- **EXERCISE TASK**
Copy the records below verbatim, beginning at the line that contains "Click the 'Site & Ground Floor' heading" and ending after the line that contains "This screenshot has". Omit the pictures from your copy.

##### INPUT DATA

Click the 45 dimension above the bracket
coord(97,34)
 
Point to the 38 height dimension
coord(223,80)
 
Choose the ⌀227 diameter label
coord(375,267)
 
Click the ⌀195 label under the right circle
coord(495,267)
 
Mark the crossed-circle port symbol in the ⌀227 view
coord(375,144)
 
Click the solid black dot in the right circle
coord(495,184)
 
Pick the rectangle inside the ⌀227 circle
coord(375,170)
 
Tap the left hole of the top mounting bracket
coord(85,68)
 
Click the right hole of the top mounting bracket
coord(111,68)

##########
##### INPUT DATA

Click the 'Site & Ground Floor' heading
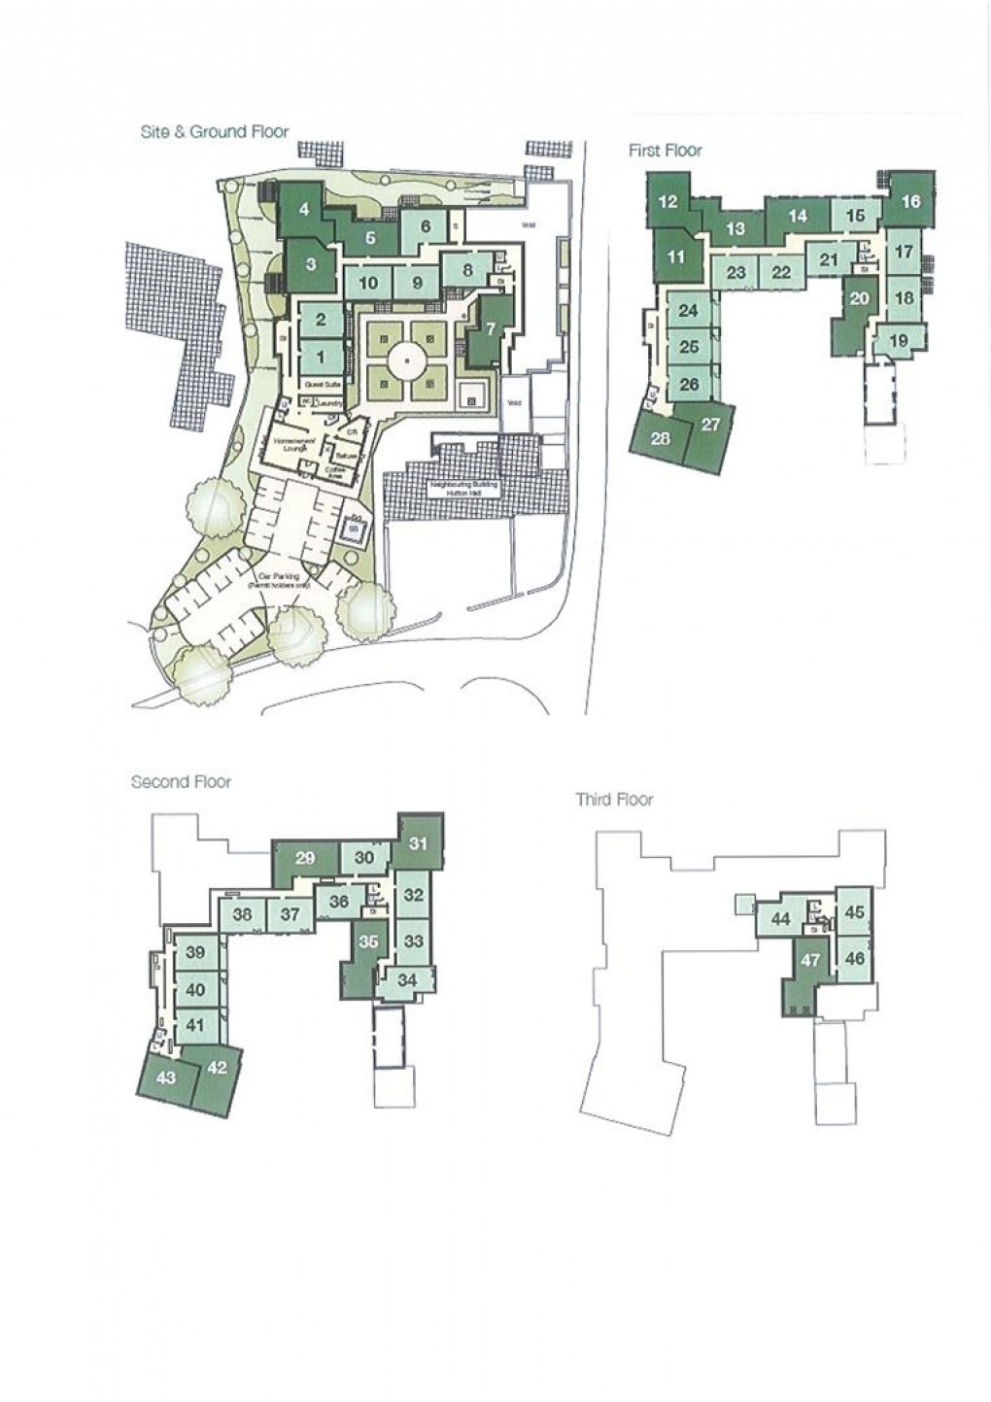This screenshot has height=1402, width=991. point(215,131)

##########

- **SOLUTION TO THIS EXERCISE**
Click the 'Site & Ground Floor' heading
This screenshot has height=1402, width=991. point(215,131)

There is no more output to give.